Niederlande plant Bestrafung von Krypto-Scammern mit 6 Jahren Gefängnis

Die Niederlande planen strengere Strafen für diejenigen, die Betrug mit Kryptowährungen, Geldtransfer-Applikationen und Bankanwendungen begehen.

Der Gesetzesvorschlag des Justiz- und Sicherheitsministeriums des Landes zielt darauf ab, die Strafen für Betrug, der diese neueren Zahlungsmethoden nutzt, mit denen für Verbrechen, die eher traditionelle Zahlungen wie Kreditkarten betreffen, in Einklang zu bringen.

Die „älteren“ Formen des Zahlungsbetrugs, wie z.B. der Betrug mit Bankkarten, werden bereits mit einer Strafe von bis zu sechs Jahren Gefängnis bestraft. Die Regierung will nun die Strafe für Betrug mit neueren Zahlungsmethoden gleichsetzen. Betrug mit Kryptowährung ist damit ebenfalls enthalten.

Es scheint, dass die neuen Gesetze als Reaktion auf eine gemeldete Zunahme der Anzahl von Betrügereien, die Apps wie Tikkie verwenden, um Zahlungen von Opfern zu verlangen, kommen.

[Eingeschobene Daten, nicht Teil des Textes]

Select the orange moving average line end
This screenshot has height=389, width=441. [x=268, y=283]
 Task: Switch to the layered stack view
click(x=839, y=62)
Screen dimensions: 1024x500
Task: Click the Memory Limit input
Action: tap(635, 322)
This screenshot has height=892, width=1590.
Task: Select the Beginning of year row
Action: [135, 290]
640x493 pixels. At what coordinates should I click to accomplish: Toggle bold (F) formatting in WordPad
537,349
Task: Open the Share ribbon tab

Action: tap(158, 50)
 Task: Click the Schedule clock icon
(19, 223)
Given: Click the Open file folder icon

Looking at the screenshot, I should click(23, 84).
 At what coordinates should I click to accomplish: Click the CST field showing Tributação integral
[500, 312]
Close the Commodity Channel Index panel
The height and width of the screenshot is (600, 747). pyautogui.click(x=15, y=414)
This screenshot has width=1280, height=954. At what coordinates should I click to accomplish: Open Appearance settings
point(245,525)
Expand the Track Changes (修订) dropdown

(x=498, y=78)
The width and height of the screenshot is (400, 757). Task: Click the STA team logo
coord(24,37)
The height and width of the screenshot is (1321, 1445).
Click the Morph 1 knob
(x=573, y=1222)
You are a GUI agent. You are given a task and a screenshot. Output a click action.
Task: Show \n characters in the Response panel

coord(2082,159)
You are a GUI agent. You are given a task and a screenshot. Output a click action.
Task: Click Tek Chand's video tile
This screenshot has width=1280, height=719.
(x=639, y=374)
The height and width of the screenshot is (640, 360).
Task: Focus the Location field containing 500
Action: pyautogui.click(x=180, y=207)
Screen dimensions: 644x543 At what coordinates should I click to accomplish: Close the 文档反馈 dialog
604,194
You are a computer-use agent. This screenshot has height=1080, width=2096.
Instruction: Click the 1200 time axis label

In den Niederlanden ist Tikkie eine beliebte App, die von zahlreichen Banken unterstützt wird und es Benutzern ermöglicht, Zahlungsanweisungen per E-Mail, SMS und WhatsApp zu versenden.

Justizminister Ferdinand Grapperhaus sagt, dass Betrug über diese neueren Zahlungsmethoden immer häufiger vorkommt und eine große Zahl von Menschen erreichen kann. Der Minister sagte, er hoffe, dass die Einführung härterer Strafen als Abschreckung wirken würde. Das neue Strafverfahren wird auch für Straftaten wie die Fälschung von Zahlungsdaten, den Besitz oder Verkauf gefälschter Daten, Kreditkartenfälschung und Phishing gelten, so die NL Times.